> _Stated goal_:
In the rows below, reproduce verbatim the portion that begins with the line containing "Screen dimensions: 1366x768" and ends with the line containing "(x=1277, y=394)", including both of those lines.

Word and element location data:
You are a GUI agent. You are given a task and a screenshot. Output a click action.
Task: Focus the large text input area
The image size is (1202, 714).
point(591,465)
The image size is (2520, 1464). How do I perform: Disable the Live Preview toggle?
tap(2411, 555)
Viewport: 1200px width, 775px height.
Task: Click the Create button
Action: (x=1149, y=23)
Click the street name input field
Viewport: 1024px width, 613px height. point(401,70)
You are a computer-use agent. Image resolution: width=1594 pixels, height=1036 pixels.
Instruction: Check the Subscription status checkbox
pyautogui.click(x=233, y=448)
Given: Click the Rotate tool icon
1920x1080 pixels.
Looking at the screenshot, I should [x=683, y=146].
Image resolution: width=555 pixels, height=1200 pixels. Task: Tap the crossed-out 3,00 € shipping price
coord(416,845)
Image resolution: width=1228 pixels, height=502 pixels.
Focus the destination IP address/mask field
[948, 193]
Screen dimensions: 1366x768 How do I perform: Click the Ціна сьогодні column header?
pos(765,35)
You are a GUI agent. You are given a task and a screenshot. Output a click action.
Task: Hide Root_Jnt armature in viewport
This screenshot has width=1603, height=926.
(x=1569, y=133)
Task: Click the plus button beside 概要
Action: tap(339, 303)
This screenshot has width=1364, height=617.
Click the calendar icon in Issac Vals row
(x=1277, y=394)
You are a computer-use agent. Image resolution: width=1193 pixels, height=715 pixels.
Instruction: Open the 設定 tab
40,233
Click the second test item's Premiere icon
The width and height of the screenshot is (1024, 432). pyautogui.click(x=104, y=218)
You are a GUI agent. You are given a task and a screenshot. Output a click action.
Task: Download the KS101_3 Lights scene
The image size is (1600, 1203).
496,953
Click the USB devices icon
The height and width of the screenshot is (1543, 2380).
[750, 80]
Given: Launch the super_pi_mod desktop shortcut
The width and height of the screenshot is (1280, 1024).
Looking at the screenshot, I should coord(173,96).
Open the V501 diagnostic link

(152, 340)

> _Solution for this problem_:
Screen dimensions: 1366x768 How do I perform: Click the Ціна сьогодні column header?
pos(765,35)
You are a GUI agent. You are given a task and a screenshot. Output a click action.
Task: Hide Root_Jnt armature in viewport
This screenshot has width=1603, height=926.
(x=1569, y=133)
Task: Click the plus button beside 概要
Action: tap(339, 303)
This screenshot has width=1364, height=617.
Click the calendar icon in Issac Vals row
(x=1277, y=394)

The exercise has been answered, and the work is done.